Bengali Linguist (Contract)

Job type: Contract · Department: Data Operations · Work type: Remote

Palo Alto, California, United States

About Poseidon

Poseidon is building the data infrastructure the next generation of AI will depend on. Foundation models are not limited by compute. They are bottlenecked by rare, high-quality, IP-safe data that actually improves performance: the long-tail, edge-case, multi-modal datasets that cannot be scraped or synthetically generated.

We are creating a data layer connecting AI companies with the datasets they need. Poseidon is the infrastructure that makes scalable, compliant, demand-driven data sourcing possible.

Backed by a16z, we are early, moving fast, and looking for mission-driven teammates to shape this category.

The Role

We are looking for a Bengali Linguist to support the build of a large-scale Bengali audio dataset for AI training purposes. This is a contract role working closely with Poseidon's data operations team to ensure the quality, accuracy, and linguistic integrity of our Bengali audio corpus.
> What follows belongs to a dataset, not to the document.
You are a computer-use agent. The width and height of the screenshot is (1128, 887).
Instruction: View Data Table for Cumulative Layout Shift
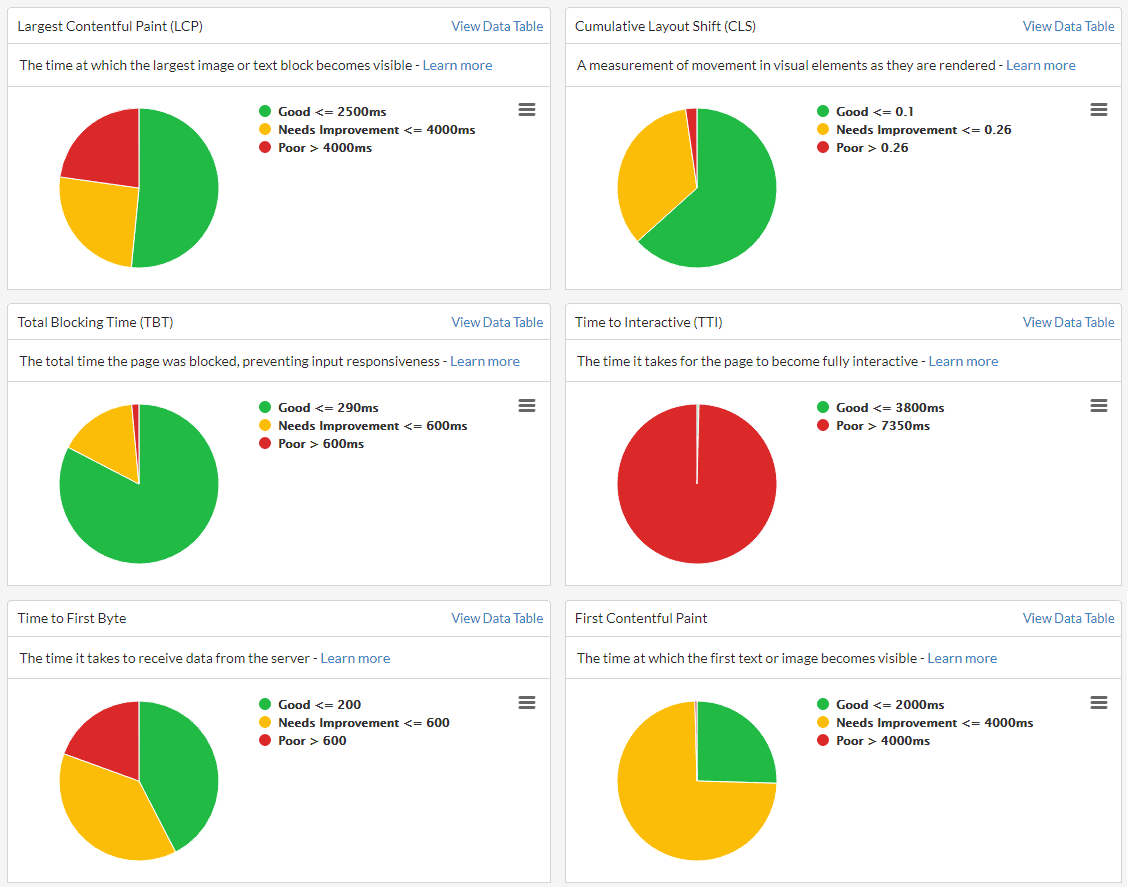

You will be a core part of getting this dataset across the finish line: reviewing transcripts, flagging errors, and serving as the subject matter expert our team relies on when Bengali-specific questions arise. This role requires someone who is deeply fluent in Bengali, comfortable with ambiguity, and able to operate with a high degree of independence.

What You'll Do

Review and quality-check Bengali audio transcripts for accuracy, completeness, and adherence to transcription guidelines
Listen to and evaluate Bengali audio files for speech quality, naturalness, speaker diversity, and dialect consistency
Identify and flag linguistic issues including mispronunciations, code-switching, dialect variation, transliteration errors, and transcription inconsistencies
Develop and refine transcription guidelines and annotation standards for Bengali
Serve as the internal linguistic authority for Bengali, advising the team on dialect considerations, script conventions, and language-specific edge cases
Collaborate with data operations and engineering teams to scope and define quality benchmarks
Support onboarding and quality calibration of Bengali transcriptionists and annotators as needed

What We're Looking For

Native or near-native fluency in Bengali (both spoken and written, Standard/Kolkata Bengali)
Fluency in English
Strong familiarity with Bengali script, transliteration conventions, and dialectal variation between West Bengal and Bangladesh
Prior experience in transcription, annotation, translation, or linguistic quality review
Meticulous attention to detail with the ability to maintain consistency across large volumes of audio and text
Comfortable working asynchronously and independently in a fast-moving remote environment
Based in the United States

Nice to Have

Experience with ASR (automatic speech recognition) datasets or TTS (text-to-speech) training data
Familiarity with AI data pipelines, labeling tools, or annotation platforms
Academic or professional background in linguistics, South Asian languages, or a related field
Exposure to Indic language NLP or speech AI projects

Why Join Now

This is an opportunity to play a direct role in building one of the most important Bengali speech datasets in existence, one that will meaningfully improve how AI understands and speaks one of the world's most widely spoken languages. You'll work with a lean, mission-driven team at a venture-backed company at the center of the AI data economy.